В такие мгновения удачи он не похож на обычного себя: он «бесстрашен, откровенен, силен, неожиданен, одержим»[15]. Таким его не знают. Благодаря письму Кафка ощущал прилив жизненной силы, словно Антей, становившийся необоримым великаном, стоило ему коснуться земли. Фелиции он признается, что набрался мужества посвататься к ней только оттого, что ощутил в себе силы – как раз благодаря тому, что у него получилось писать. Литературное творчество – и только оно – высвобождало в нем силы, от которых в остальное время он чувствовал себя отрезанным. И поэтому благодаря удачному единению с письмом он мог держаться решительнее и увереннее. Об этом говорит и та невероятная живость, с которой Кафка комментировал свои и чужие тексты. По обыкновению стеснительный человек оказывался в такие моменты вне себя, а точнее полностью погружался в то, что комментировал, раскрывая предмет без остатка. Тот, кому доводилось стать свидетелем подобных сцен, уже не мог их позабыть.

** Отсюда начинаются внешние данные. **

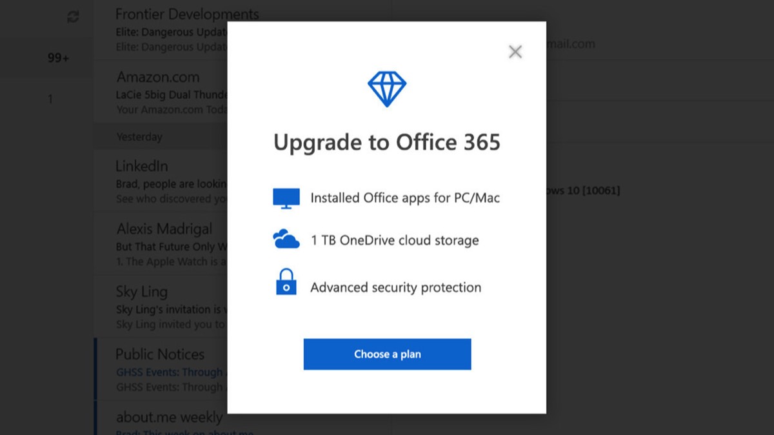Open the Amazon.com email
Screen dimensions: 774x435
click(161, 92)
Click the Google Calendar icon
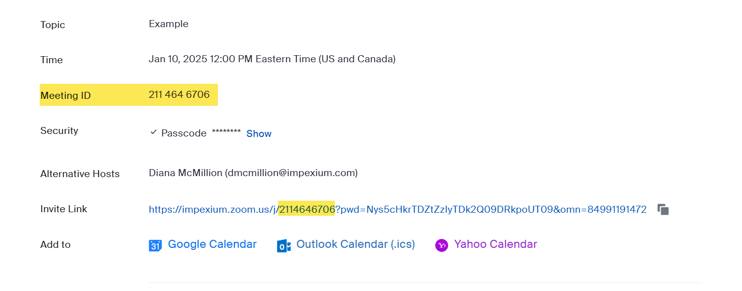 155,245
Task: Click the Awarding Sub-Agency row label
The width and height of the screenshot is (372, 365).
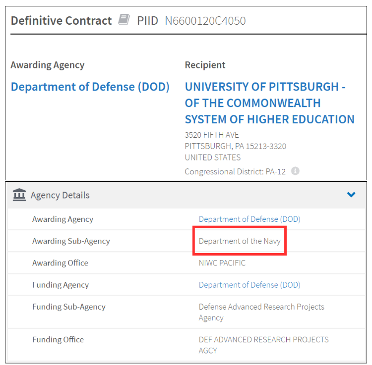Action: [71, 241]
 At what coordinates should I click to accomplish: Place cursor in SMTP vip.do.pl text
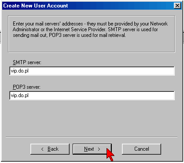pos(19,71)
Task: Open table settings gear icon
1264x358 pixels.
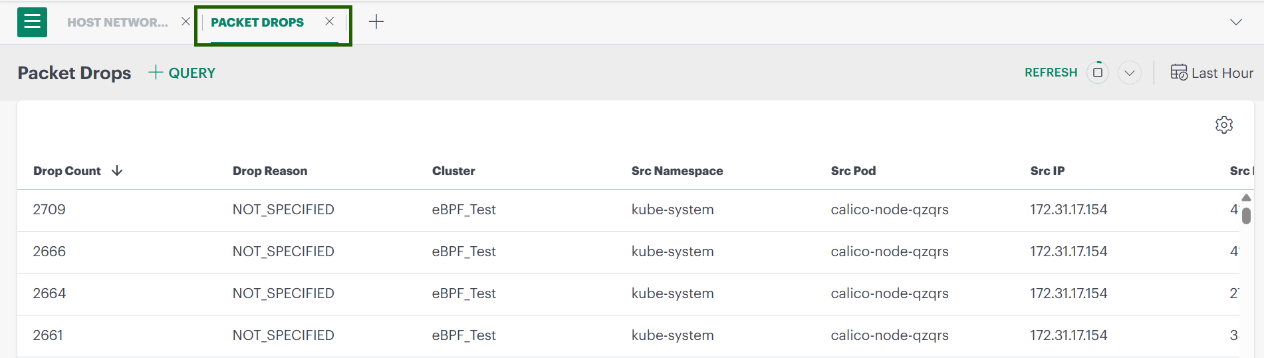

В творчестве и разговорах о нем Кафка становился другим.

Одним из источников литературного творчества как раз и оказывается удовольствие от превращения. Быть другим, хотя бы ради эксперимента, оставляя возможность обратного превращения. Правда, в знаменитом рассказе «Превращение» преображение в гигантское насекомое необратимо. Там удовольствие от превращения становится кошмарным сновидением, которое тем не менее расписано опять же с удовольствием.

Удовольствие от превращения соседствует со стремлением к подражанию. Кафка и сам говорит о своем миметическом таланте. В 1911 году он познакомился с другом Тухольского – иллюстратором и карикатуристом по имени Курт Сафрански, а после изобразил в своих дневниках следующую сцену: «Сафрански <…> во время рисования и наблюдения корчит гримасы, и они связаны с тем, что он изображает. Это напоминает мне о том, что я со своей стороны обладаю незаурядной и никем не замечаемой способностью к превращению. Как часто я, должно быть, подражал Максу»[16].

[10] К Фелиции, 14.08.1913.
[11] Там же.
[12] Дневники, 21.07.1913.
[13] Дневники, 06.08.1914.
[14] Там же.
[15] Дневники, 21.07.1913.
[16] Пер. наш. Дневники, 30.09.1913. Цит. по: T, 46.